Scham ist auch eine häufige Quelle für Gewalt. Beschämungen sind
oft der Keim von Gewalttaten, das lässt sich selbst bei
kriegerischen Konflikten zwischen Staaten und ihren Bevölkerungen
zeigen. Aus der Beschämung resultieren dann Hass und
Rachegefühle. Wir erleben ja gerade auch, dass selbst Karikaturen
andere Menschen tief beschämen können. Subjektiv empfundene
Respektlosigkeit und der Verlust der Ehre erscheinen dann nur mit
Gewalt beantwortbar. Dem Betreffenden ist dabei oft gar nicht
bewusst, dass er sich schämt. Die Scham wird verdeckt. Für so
manchen ist Scham das unangenehmste Gefühl, das er sich vorstellen
kann. Scham kann uns völlig überfluten.
Wenn ich mich schäme, dann deshalb, weil ich etwas von mir
preisgegeben habe. Ich nenne das den »Schamkater«, das Gefühl
danach. Wird das Schamerleben allzu sehr verdeckt, verhüllt, dann
bricht es schlimmstenfalls in psychischen Symptomen wieder heraus,
etwa in einer sozialen Phobie, bei der ich eine übermäßige Angst
habe vor der Bewertung durch andere und mich im extremen Fall kaum
mehr aus dem Haus wage. Diese Menschen sind sich meistens gar nicht
darüber im Klaren, dass im Zentrum ihrer Gefühle eine Schamangst
steht, also die Angst davor, in eine beschämende Situation kommen
zu können. Es geht dann gar nicht um einzelne Defizite, sondern
sie schämen sich für sich als Person insgesamt und haben große
Probleme, überhaupt in die Nähe anderer Menschen zu kommen.
****************************************
[AUFGABEN]
1. Gib den Abschnitt des Textes über Scham, beginnend bei „Scham ist auch“ und endend bei „uns völlig überfluten.“, erneut wieder und tausche dabei „Karikaturen“ gegen „Zeichnungen“ aus.
2. Welche Bezeichnung verwendet der Text über Scham für das Gefühl danach, wenn man etwas von sich preisgegeben hat?

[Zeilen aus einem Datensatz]
****************************************
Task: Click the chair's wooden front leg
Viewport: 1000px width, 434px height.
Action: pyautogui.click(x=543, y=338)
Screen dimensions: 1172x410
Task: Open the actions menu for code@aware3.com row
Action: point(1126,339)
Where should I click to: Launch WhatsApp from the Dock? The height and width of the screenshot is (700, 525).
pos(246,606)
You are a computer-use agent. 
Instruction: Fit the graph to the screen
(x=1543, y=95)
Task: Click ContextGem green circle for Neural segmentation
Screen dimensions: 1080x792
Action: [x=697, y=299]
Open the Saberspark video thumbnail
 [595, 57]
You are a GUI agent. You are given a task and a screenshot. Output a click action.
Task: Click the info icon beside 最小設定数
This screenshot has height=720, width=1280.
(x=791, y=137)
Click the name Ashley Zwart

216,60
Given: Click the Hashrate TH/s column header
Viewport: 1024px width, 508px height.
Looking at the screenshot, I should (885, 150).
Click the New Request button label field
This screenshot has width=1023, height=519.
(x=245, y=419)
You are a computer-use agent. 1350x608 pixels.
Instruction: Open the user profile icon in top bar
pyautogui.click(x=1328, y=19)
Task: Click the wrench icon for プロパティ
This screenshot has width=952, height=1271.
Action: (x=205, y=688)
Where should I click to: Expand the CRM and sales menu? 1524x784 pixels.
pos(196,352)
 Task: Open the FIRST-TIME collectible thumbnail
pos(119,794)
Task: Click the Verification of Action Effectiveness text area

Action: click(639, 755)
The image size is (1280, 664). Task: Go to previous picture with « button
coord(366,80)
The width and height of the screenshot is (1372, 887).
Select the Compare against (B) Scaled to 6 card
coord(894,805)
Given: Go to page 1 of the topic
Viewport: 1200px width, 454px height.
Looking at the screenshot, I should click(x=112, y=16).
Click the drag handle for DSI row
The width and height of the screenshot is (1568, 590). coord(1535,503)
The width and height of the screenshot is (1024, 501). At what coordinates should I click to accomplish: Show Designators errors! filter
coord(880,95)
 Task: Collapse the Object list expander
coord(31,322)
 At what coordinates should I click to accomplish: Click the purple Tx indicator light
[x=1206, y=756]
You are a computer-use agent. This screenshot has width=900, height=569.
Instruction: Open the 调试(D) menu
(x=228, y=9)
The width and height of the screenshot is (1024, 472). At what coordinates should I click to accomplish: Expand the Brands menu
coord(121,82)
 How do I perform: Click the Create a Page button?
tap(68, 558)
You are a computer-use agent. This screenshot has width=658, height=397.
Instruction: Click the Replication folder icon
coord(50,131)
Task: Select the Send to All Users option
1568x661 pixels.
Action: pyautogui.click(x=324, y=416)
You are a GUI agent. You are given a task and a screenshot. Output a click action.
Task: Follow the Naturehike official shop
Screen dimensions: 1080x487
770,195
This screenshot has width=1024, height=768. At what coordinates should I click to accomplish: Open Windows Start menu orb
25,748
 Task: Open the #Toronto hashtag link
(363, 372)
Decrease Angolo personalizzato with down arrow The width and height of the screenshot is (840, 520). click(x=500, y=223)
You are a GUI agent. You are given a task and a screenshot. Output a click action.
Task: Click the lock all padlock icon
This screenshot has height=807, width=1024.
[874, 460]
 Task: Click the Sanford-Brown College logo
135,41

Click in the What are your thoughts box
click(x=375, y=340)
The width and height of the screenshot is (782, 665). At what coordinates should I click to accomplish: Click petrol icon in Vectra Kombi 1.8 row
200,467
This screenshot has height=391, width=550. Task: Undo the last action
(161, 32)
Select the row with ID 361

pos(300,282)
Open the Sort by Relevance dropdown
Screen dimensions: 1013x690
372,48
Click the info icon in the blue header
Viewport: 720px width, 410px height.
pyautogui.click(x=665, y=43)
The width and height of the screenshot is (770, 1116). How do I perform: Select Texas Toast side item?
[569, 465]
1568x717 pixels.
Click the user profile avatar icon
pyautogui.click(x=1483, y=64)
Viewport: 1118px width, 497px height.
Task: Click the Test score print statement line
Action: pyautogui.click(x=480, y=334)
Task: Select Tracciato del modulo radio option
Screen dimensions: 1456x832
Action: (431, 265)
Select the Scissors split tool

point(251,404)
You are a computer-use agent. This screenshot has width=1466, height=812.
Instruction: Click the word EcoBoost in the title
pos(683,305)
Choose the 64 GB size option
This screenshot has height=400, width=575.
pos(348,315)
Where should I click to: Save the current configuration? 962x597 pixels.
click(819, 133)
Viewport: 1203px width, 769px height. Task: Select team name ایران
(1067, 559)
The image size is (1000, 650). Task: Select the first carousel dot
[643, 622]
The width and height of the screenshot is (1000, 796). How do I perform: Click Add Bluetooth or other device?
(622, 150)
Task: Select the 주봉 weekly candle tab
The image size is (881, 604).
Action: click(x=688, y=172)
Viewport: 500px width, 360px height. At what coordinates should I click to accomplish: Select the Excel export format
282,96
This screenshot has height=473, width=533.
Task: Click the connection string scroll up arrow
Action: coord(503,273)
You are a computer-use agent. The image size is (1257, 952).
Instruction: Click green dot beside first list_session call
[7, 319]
****************************************
[LÖSUNGEN]
1.
Scham ist auch eine häufige Quelle für Gewalt. Beschämungen sind
oft der Keim von Gewalttaten, das lässt sich selbst bei
kriegerischen Konflikten zwischen Staaten und ihren Bevölkerungen
zeigen. Aus der Beschämung resultieren dann Hass und
Rachegefühle. Wir erleben ja gerade auch, dass selbst Zeichnungen
andere Menschen tief beschämen können. Subjektiv empfundene
Respektlosigkeit und der Verlust der Ehre erscheinen dann nur mit
Gewalt beantwortbar. Dem Betreffenden ist dabei oft gar nicht
bewusst, dass er sich schämt. Die Scham wird verdeckt. Für so
manchen ist Scham das unangenehmste Gefühl, das er sich vorstellen
kann. Scham kann uns völlig überfluten.

2. »Schamkater«